◆ Records provided
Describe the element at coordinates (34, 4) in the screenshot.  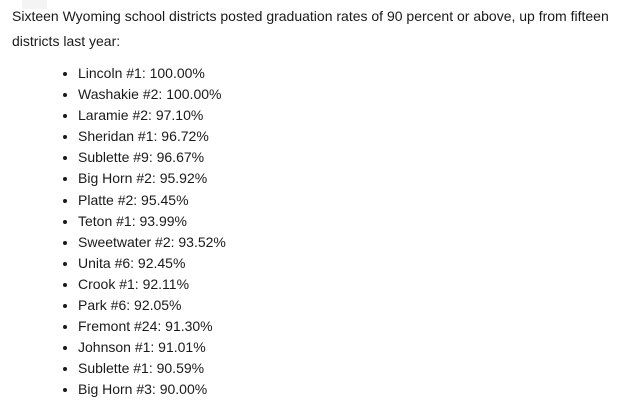
I see `top-edge-smudge` at that location.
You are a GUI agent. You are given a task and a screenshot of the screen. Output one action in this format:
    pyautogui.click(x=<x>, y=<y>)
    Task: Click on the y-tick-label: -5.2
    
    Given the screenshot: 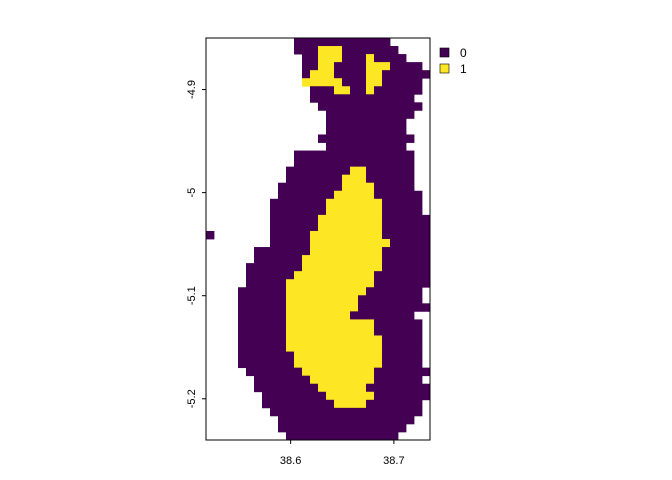 What is the action you would take?
    pyautogui.click(x=192, y=398)
    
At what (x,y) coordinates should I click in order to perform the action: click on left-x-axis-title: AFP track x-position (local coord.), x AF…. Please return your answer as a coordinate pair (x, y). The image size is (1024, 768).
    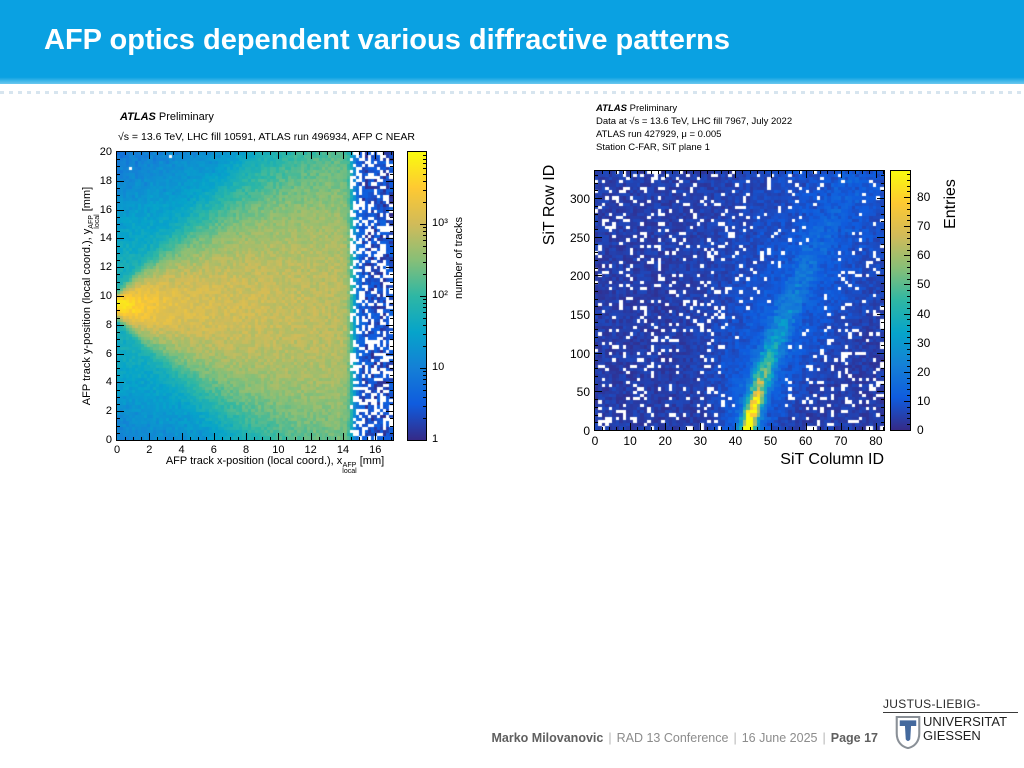
    Looking at the image, I should click on (275, 465).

◆ Instruction
Could you arrange the data from its start through the line that contains "at that location.", inclusive, as a two-column CSV with the headers input and output, one row per pair? Put each field in quotes, turn its line breaks into spaces, and leave the pictures out.

◆ Written response
input,output
"Describe the element at coordinates (34, 4) in the screenshot.","I see `top-edge-smudge` at that location."